On 11th September 1879 he married Alice Denford and they had four children. Black was attracted to journalism and, drawing upon his skill in English and foreign languages, became a reporter with the Register and later a senior reporter and respected editorialist with the Advertiser. He also worked as a sessional Hansard reporter for the House of Assembly from 1884 until 1928.
An accomplished linguist, speaking French, Welsh, Russian, Spanish, German and Arabic, he reprimanded his grandchildren in French and spoke to his dog in Spanish. His grandchildren remember him as a small, dark man with a bald head and twinkling eyes behind his glasses, quite unlike his younger Byronic appearance. He was amusing and tolerant and always passionate about languages and botany. His residence was often full of visitors, relations and friends, especially Adelaide botanists and academics.
In 1903 he and his wife toured Great Britain, Europe and South America, and on his return he devoted himself to botany. Finding that exotic grasses and other weeds growing near towns had never been adequately recorded, he compiled in 1909 The Naturalised Flora of South Australia, illustrated with his own line-drawings. It was indicative of his fascination with and meticulous approach to botany, which enabled him to become the best systematic botanist in the state for almost 50 years. Between 1915 and 1920 he published three papers on Aboriginal languages, recording them in The International Phonetic Alphabet. He was able to pursue his scientific interests largely because of two family legacies, one of them from his sister Helen, who had married Richard D’Oyly Carte, of Gilbert and Sullivan fame.

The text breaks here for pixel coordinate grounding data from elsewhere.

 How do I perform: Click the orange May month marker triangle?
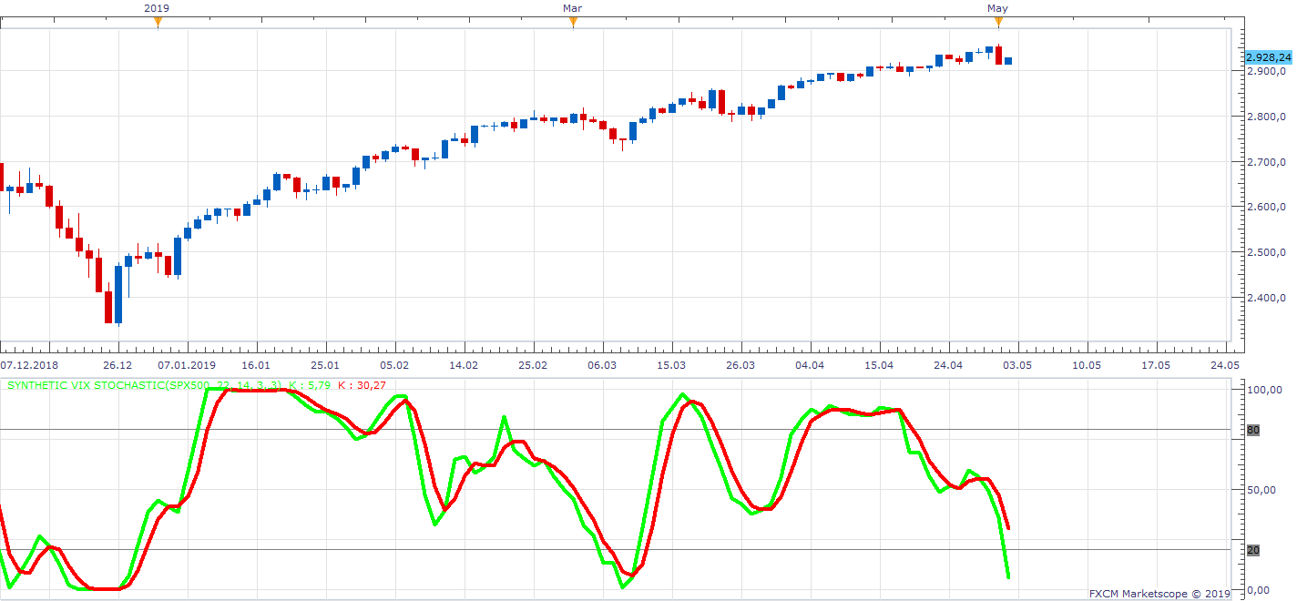click(x=998, y=23)
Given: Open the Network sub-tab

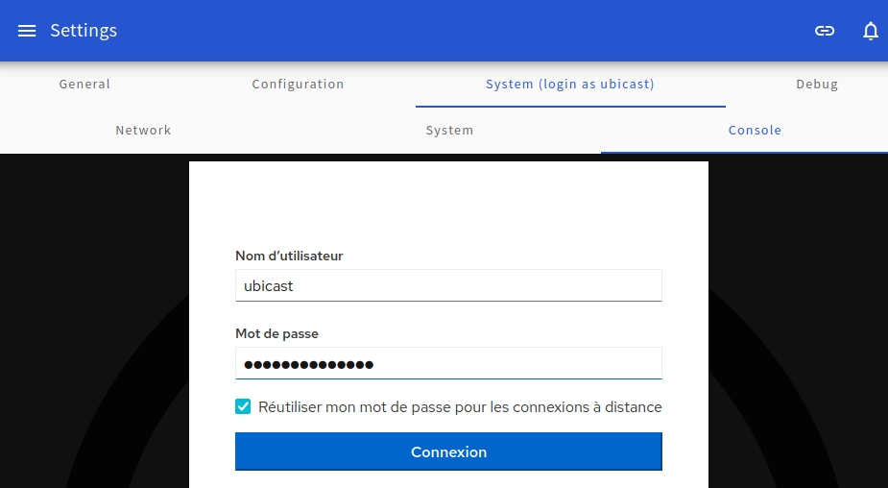Looking at the screenshot, I should [x=143, y=130].
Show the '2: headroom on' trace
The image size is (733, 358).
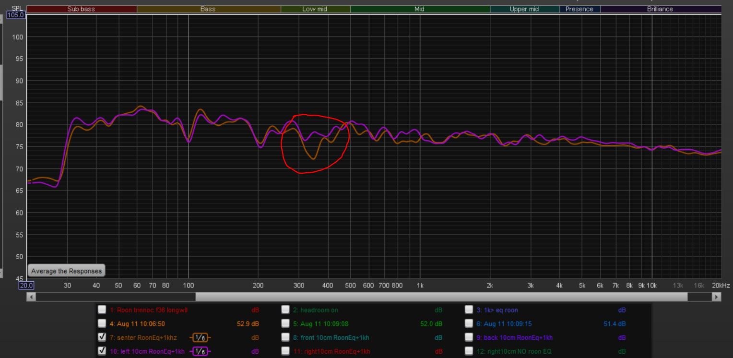pos(285,310)
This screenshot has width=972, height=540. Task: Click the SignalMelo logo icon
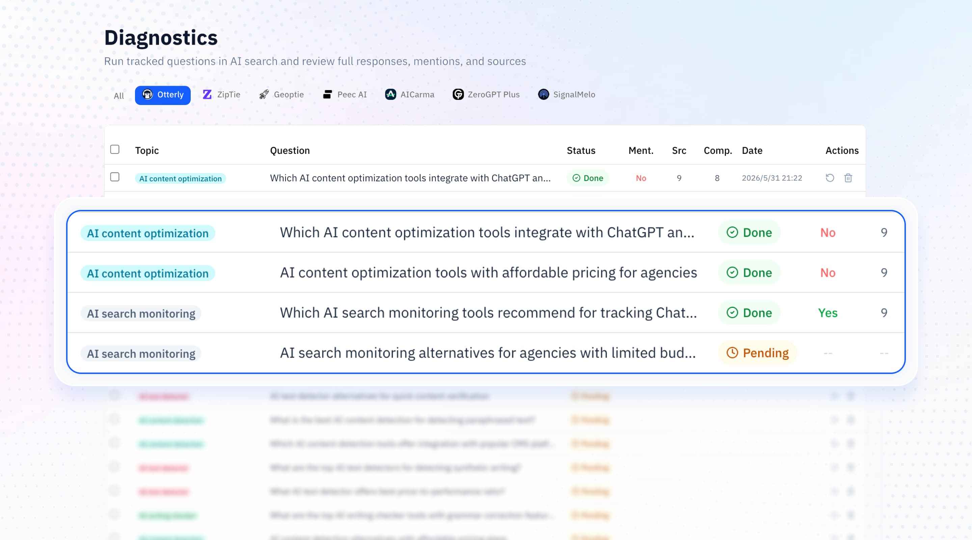coord(543,94)
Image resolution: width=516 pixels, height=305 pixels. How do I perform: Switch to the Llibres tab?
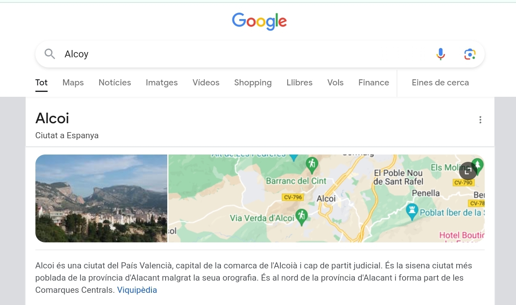click(x=300, y=83)
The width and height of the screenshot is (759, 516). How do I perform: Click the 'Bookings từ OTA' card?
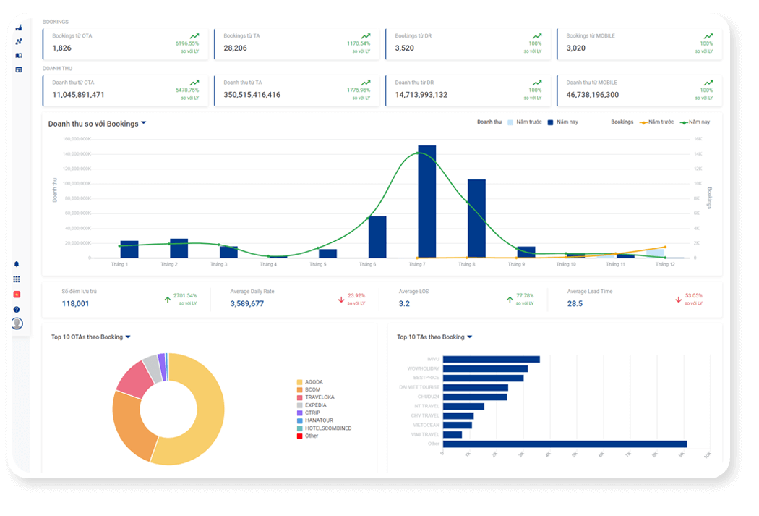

In 1920 Black was asked by the South Australian branch of the British Science Guild to begin work on The Flora of South Australia. This was published in four parts between 1922 and 1929 and included 2,430 species, both indigenous and naturalized. It proved indispensable to professional and lay botanists and remains the most authoritative work on the state’s flora. Black worked largely with his own herbarium, later bequeathed to the University of Adelaide, and his specimens were richly annotated with commentaries and sketches. In 1939, at the age of 84, he began preparing the second edition of the Flora, publishing Part 1 in 1943 and Part 2 in 1948. Part 3 was published in 1952 after his death.
J.M. Black received many honours for his botanical research. He was Honorary Lecturer in systematic botany at the University of Adelaide (1927), Associate honoris causa of the Linnaean Society, London (1930), and President of the Royal Society of South Australia (1933-34), which also honoured him with the Sir John Verco Medal in 1930. He was presented with the Ferdinand von Mueller Memorial Medal by the Australian and New Zealand Association for the Advancement of Science (1932), the Natural History Medallion from the Field Naturalists’ Club of Victoria (1944) and the Clarke Memorial Medal from the Royal Society of New South Wales (1946). In 1942 he was awarded the M.B.E.
John McConnell Black died on 2nd December 1951 and was buried at Magill Cemetery.